§ THE DATA:
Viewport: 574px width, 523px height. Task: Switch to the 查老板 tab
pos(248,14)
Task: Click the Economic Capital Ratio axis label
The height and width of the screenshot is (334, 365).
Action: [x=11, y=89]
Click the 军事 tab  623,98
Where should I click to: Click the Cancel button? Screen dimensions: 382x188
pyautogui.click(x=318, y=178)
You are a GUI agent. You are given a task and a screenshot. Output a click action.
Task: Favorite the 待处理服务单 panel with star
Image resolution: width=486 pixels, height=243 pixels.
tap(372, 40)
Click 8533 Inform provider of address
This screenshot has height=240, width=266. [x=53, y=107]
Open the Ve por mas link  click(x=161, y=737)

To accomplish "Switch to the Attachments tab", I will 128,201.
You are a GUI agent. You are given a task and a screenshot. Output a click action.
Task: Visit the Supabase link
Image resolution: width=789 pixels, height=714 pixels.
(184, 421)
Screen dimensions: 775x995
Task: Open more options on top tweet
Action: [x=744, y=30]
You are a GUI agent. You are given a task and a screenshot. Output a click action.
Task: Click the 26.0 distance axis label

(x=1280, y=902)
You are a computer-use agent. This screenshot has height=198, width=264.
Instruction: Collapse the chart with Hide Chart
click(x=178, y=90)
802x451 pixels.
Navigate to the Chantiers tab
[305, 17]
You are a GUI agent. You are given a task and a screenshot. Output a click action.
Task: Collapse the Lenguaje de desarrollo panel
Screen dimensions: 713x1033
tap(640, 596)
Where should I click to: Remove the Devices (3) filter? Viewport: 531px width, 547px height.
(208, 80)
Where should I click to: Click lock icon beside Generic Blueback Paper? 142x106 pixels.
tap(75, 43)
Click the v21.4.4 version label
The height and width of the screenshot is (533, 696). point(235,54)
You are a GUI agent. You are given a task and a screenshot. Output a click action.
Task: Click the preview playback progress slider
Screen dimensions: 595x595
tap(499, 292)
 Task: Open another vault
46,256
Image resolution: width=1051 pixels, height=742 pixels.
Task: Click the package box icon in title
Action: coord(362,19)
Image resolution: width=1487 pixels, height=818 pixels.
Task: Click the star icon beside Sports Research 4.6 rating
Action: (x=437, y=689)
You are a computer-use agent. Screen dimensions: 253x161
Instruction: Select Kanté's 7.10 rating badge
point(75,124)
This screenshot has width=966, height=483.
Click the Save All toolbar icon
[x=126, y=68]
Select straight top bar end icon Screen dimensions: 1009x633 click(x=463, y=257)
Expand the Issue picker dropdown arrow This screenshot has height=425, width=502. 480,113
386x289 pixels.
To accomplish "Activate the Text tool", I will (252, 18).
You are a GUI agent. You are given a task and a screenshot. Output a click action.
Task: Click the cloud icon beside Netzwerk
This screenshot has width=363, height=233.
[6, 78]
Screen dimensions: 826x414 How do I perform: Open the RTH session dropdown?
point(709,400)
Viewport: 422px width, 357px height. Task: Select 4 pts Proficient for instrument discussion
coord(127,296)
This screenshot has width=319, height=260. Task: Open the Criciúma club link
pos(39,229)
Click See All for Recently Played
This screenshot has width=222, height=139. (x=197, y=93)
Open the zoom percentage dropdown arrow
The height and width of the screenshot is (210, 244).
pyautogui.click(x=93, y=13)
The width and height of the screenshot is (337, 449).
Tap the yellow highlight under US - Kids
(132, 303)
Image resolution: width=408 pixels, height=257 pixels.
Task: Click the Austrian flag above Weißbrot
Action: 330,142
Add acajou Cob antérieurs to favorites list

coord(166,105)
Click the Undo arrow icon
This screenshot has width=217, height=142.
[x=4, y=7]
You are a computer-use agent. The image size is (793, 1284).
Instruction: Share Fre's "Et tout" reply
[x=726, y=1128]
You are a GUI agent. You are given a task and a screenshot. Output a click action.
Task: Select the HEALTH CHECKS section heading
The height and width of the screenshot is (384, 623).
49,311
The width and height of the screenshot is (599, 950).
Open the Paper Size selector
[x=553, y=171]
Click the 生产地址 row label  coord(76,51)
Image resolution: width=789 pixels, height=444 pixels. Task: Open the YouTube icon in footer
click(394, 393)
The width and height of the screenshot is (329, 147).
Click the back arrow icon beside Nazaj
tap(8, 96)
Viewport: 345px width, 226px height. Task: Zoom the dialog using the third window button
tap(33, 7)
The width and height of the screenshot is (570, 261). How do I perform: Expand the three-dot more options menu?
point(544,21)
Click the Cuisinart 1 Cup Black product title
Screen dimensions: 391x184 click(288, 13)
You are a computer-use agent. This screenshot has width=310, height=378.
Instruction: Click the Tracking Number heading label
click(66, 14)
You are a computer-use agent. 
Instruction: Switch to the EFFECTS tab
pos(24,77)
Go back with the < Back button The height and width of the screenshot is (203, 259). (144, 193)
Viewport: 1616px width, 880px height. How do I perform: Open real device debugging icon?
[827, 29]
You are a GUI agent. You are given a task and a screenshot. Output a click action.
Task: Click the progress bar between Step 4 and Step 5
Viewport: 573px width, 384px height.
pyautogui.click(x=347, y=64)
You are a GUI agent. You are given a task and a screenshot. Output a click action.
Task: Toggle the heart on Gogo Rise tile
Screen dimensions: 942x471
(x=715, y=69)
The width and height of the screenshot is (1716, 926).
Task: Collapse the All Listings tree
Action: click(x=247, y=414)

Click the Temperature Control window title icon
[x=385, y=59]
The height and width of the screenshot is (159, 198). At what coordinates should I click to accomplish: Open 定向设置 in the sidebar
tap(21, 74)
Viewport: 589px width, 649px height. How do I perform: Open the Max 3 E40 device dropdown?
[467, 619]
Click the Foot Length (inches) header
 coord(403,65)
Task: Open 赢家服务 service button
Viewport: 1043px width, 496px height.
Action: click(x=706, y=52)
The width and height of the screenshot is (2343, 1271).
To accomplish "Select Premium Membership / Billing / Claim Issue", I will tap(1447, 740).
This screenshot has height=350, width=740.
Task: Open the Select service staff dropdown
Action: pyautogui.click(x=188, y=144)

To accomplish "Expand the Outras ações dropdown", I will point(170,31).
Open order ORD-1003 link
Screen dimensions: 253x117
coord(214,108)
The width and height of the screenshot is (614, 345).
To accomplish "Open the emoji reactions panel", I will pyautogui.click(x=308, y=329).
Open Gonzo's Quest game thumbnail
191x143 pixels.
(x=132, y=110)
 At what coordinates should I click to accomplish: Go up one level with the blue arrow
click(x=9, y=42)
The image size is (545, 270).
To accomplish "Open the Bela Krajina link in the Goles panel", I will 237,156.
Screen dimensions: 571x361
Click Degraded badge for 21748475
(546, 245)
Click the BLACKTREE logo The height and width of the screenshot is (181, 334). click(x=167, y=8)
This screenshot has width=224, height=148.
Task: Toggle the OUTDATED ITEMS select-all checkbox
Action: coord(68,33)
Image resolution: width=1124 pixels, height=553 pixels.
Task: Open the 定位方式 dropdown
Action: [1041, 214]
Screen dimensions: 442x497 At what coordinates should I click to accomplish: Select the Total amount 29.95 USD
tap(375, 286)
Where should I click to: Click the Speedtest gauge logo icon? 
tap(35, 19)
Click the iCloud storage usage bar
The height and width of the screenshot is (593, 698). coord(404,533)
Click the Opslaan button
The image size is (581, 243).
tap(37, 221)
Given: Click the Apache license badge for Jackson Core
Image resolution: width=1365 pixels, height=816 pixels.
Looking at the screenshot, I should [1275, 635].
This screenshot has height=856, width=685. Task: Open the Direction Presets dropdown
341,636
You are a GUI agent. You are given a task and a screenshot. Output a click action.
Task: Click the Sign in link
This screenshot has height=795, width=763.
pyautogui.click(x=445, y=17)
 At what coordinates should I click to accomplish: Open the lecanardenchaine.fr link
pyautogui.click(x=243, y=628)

§ WORK TO COMPLETE: Exactly as written above, copy every line.

§ TASK OUTPUT:
Viewport: 574px width, 523px height. Task: Switch to the 查老板 tab
pos(248,14)
Task: Click the Economic Capital Ratio axis label
The height and width of the screenshot is (334, 365).
Action: [x=11, y=89]
Click the 军事 tab  623,98
Where should I click to: Click the Cancel button? Screen dimensions: 382x188
pyautogui.click(x=318, y=178)
You are a GUI agent. You are given a task and a screenshot. Output a click action.
Task: Favorite the 待处理服务单 panel with star
Image resolution: width=486 pixels, height=243 pixels.
tap(372, 40)
Click 8533 Inform provider of address
This screenshot has height=240, width=266. [x=53, y=107]
Open the Ve por mas link  click(x=161, y=737)

To accomplish "Switch to the Attachments tab", I will 128,201.
You are a GUI agent. You are given a task and a screenshot. Output a click action.
Task: Visit the Supabase link
Image resolution: width=789 pixels, height=714 pixels.
(184, 421)
Screen dimensions: 775x995
Task: Open more options on top tweet
Action: [x=744, y=30]
You are a GUI agent. You are given a task and a screenshot. Output a click action.
Task: Click the 26.0 distance axis label

(x=1280, y=902)
You are a computer-use agent. This screenshot has height=198, width=264.
Instruction: Collapse the chart with Hide Chart
click(x=178, y=90)
802x451 pixels.
Navigate to the Chantiers tab
[305, 17]
You are a GUI agent. You are given a task and a screenshot. Output a click action.
Task: Collapse the Lenguaje de desarrollo panel
Screen dimensions: 713x1033
tap(640, 596)
Where should I click to: Remove the Devices (3) filter? Viewport: 531px width, 547px height.
(208, 80)
Where should I click to: Click lock icon beside Generic Blueback Paper? 142x106 pixels.
tap(75, 43)
Click the v21.4.4 version label
The height and width of the screenshot is (533, 696). point(235,54)
You are a GUI agent. You are given a task and a screenshot. Output a click action.
Task: Click the preview playback progress slider
Screen dimensions: 595x595
tap(499, 292)
 Task: Open another vault
46,256
Image resolution: width=1051 pixels, height=742 pixels.
Task: Click the package box icon in title
Action: coord(362,19)
Image resolution: width=1487 pixels, height=818 pixels.
Task: Click the star icon beside Sports Research 4.6 rating
Action: (x=437, y=689)
You are a computer-use agent. Screen dimensions: 253x161
Instruction: Select Kanté's 7.10 rating badge
point(75,124)
This screenshot has width=966, height=483.
Click the Save All toolbar icon
[x=126, y=68]
Select straight top bar end icon Screen dimensions: 1009x633 click(x=463, y=257)
Expand the Issue picker dropdown arrow This screenshot has height=425, width=502. 480,113
386x289 pixels.
To accomplish "Activate the Text tool", I will (252, 18).
You are a GUI agent. You are given a task and a screenshot. Output a click action.
Task: Click the cloud icon beside Netzwerk
This screenshot has width=363, height=233.
[6, 78]
Screen dimensions: 826x414 How do I perform: Open the RTH session dropdown?
point(709,400)
Viewport: 422px width, 357px height. Task: Select 4 pts Proficient for instrument discussion
coord(127,296)
This screenshot has width=319, height=260. Task: Open the Criciúma club link
pos(39,229)
Click See All for Recently Played
This screenshot has width=222, height=139. (x=197, y=93)
Open the zoom percentage dropdown arrow
The height and width of the screenshot is (210, 244).
pyautogui.click(x=93, y=13)
The width and height of the screenshot is (337, 449).
Tap the yellow highlight under US - Kids
(132, 303)
Image resolution: width=408 pixels, height=257 pixels.
Task: Click the Austrian flag above Weißbrot
Action: 330,142
Add acajou Cob antérieurs to favorites list

coord(166,105)
Click the Undo arrow icon
This screenshot has width=217, height=142.
[x=4, y=7]
You are a computer-use agent. The image size is (793, 1284).
Instruction: Share Fre's "Et tout" reply
[x=726, y=1128]
You are a GUI agent. You are given a task and a screenshot. Output a click action.
Task: Select the HEALTH CHECKS section heading
The height and width of the screenshot is (384, 623).
49,311
The width and height of the screenshot is (599, 950).
Open the Paper Size selector
[x=553, y=171]
Click the 生产地址 row label  coord(76,51)
Image resolution: width=789 pixels, height=444 pixels. Task: Open the YouTube icon in footer
click(394, 393)
The width and height of the screenshot is (329, 147).
Click the back arrow icon beside Nazaj
tap(8, 96)
Viewport: 345px width, 226px height. Task: Zoom the dialog using the third window button
tap(33, 7)
The width and height of the screenshot is (570, 261). How do I perform: Expand the three-dot more options menu?
point(544,21)
Click the Cuisinart 1 Cup Black product title
Screen dimensions: 391x184 click(288, 13)
You are a computer-use agent. This screenshot has width=310, height=378.
Instruction: Click the Tracking Number heading label
click(66, 14)
You are a computer-use agent. 
Instruction: Switch to the EFFECTS tab
pos(24,77)
Go back with the < Back button The height and width of the screenshot is (203, 259). (144, 193)
Viewport: 1616px width, 880px height. How do I perform: Open real device debugging icon?
[827, 29]
You are a GUI agent. You are given a task and a screenshot. Output a click action.
Task: Click the progress bar between Step 4 and Step 5
Viewport: 573px width, 384px height.
pyautogui.click(x=347, y=64)
You are a GUI agent. You are given a task and a screenshot. Output a click action.
Task: Toggle the heart on Gogo Rise tile
Screen dimensions: 942x471
(x=715, y=69)
The width and height of the screenshot is (1716, 926).
Task: Collapse the All Listings tree
Action: click(x=247, y=414)

Click the Temperature Control window title icon
[x=385, y=59]
The height and width of the screenshot is (159, 198). At what coordinates should I click to accomplish: Open 定向设置 in the sidebar
tap(21, 74)
Viewport: 589px width, 649px height. How do I perform: Open the Max 3 E40 device dropdown?
[467, 619]
Click the Foot Length (inches) header
 coord(403,65)
Task: Open 赢家服务 service button
Viewport: 1043px width, 496px height.
Action: click(x=706, y=52)
The width and height of the screenshot is (2343, 1271).
To accomplish "Select Premium Membership / Billing / Claim Issue", I will tap(1447, 740).
This screenshot has height=350, width=740.
Task: Open the Select service staff dropdown
Action: pyautogui.click(x=188, y=144)

To accomplish "Expand the Outras ações dropdown", I will point(170,31).
Open order ORD-1003 link
Screen dimensions: 253x117
coord(214,108)
The width and height of the screenshot is (614, 345).
To accomplish "Open the emoji reactions panel", I will pyautogui.click(x=308, y=329).
Open Gonzo's Quest game thumbnail
191x143 pixels.
(x=132, y=110)
 At what coordinates should I click to accomplish: Go up one level with the blue arrow
click(x=9, y=42)
The image size is (545, 270).
To accomplish "Open the Bela Krajina link in the Goles panel", I will 237,156.
Screen dimensions: 571x361
Click Degraded badge for 21748475
(546, 245)
Click the BLACKTREE logo The height and width of the screenshot is (181, 334). click(x=167, y=8)
This screenshot has width=224, height=148.
Task: Toggle the OUTDATED ITEMS select-all checkbox
Action: coord(68,33)
Image resolution: width=1124 pixels, height=553 pixels.
Task: Open the 定位方式 dropdown
Action: [1041, 214]
Screen dimensions: 442x497 At what coordinates should I click to accomplish: Select the Total amount 29.95 USD
tap(375, 286)
Where should I click to: Click the Speedtest gauge logo icon? 
tap(35, 19)
Click the iCloud storage usage bar
The height and width of the screenshot is (593, 698). coord(404,533)
Click the Opslaan button
The image size is (581, 243).
tap(37, 221)
Given: Click the Apache license badge for Jackson Core
Image resolution: width=1365 pixels, height=816 pixels.
Looking at the screenshot, I should [1275, 635].
This screenshot has height=856, width=685. Task: Open the Direction Presets dropdown
341,636
You are a GUI agent. You are given a task and a screenshot. Output a click action.
Task: Click the Sign in link
This screenshot has height=795, width=763.
pyautogui.click(x=445, y=17)
 At what coordinates should I click to accomplish: Open the lecanardenchaine.fr link
pyautogui.click(x=243, y=628)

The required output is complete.